The results showed that organisation does play an important role in memory. Participants who studied the organised list of words recalled significantly more words then those who studied the random list. This supports the findings of other studies into the role of organisation in memory. BACKGROUND Memory is an essential part of the human make-up and without it society as we know it would not exist.

Whilst there are still questions about how memories are created, stored and retrieved, it seems clear from studies that have been carried out that the more organised information is, the easier the recall is. Bousfield (1953) showed that even when words were presented in a random order, many participants use some form of categorisation in order to aid their recall. Bousfield took lists of words from several different categories, such as animals or cities, and randomised them. Participants were asked to memorise the list of words and then later were asked to recall as many words as possible. Many of the participants used self imposed categories in order aid their recall of the word list.

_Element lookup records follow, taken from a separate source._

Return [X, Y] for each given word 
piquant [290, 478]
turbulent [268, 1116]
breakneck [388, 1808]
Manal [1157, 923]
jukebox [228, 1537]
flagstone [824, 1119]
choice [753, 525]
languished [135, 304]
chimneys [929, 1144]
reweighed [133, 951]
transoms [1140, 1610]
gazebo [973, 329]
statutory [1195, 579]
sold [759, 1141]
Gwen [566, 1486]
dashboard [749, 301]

Other studies have looked at whether pre-organised information is easier to recall. Tulving has conducted much research into cued recall. Tulving and Pearlstone (1966) studied the effects of cued recall. Participants were read list of words which were all under a category name. They were asked to memorise the words but not the category headings and were then split into two groups. When the first group were asked to recall as many words as possible, they were given the category headings to aid them (cued recall). The second group were asked to free recall. The group which were given the category headings recalled more words; suggesting that organisation into categories aids memory retrieval.

Bower (1969) also studied the effects of organisation on memory. Again participants were split into two groups. Each group was shown a total of 112 words separated onto four cards. One group had cards on which the words were presented in logical branching diagrams, and the second group had cards on which the words were presented randomly on the branches. The process of studying the cards and recalling as many words as they could was repeated four times. The group whose cards had been presented in a logical manner recalled all 112 words in the final two recalls; the other group averaged just 70 words on the final recall. The study again suggests that material presented in logical categories is more easily stored and recalled from memory.

Other investigations have been undertaken into whether memory is improved by participants organising material into categories themselves. Wittrock and Carter (1975) used lists similar to those used by Bower but the ordering of the words was in a random format. Half of the participants were asked to simply copy out the list of words, whilst the other half were asked to order them logically before writing them down. Recall was greater in those who had been asked to organise the lists of words themselves. They also carried out the same experiment but with organised lists of words. Again recall was greater in the groups that had been asked to impose their own organisation on the lists suggesting that recall will be greater when the learner has some input into the organisation of the material.

Mandler (1967) also used self categorisation within his study. Participants were given words printed on cards and asked to organise them into categories (at least 2 but no more than 7). These participants recalled more words than those who had been given words as a random list. Mandler also found that the more categories participants had used, the greater the number of words recalled. This suggests that the greater the organisation of material, the better the memory storage and retrieval. It also appears that in order to aid recall, actively organising information is at least as important as the intention to learn.

The most efficient learners were those that actively sought to categorise the material to be learned, however, most people only did this when they were asked to do so. All of the above studies arrive at the same conclusion; that the better the organisation of information, the better the recall of that information, particularly when that information has been organised by the learner.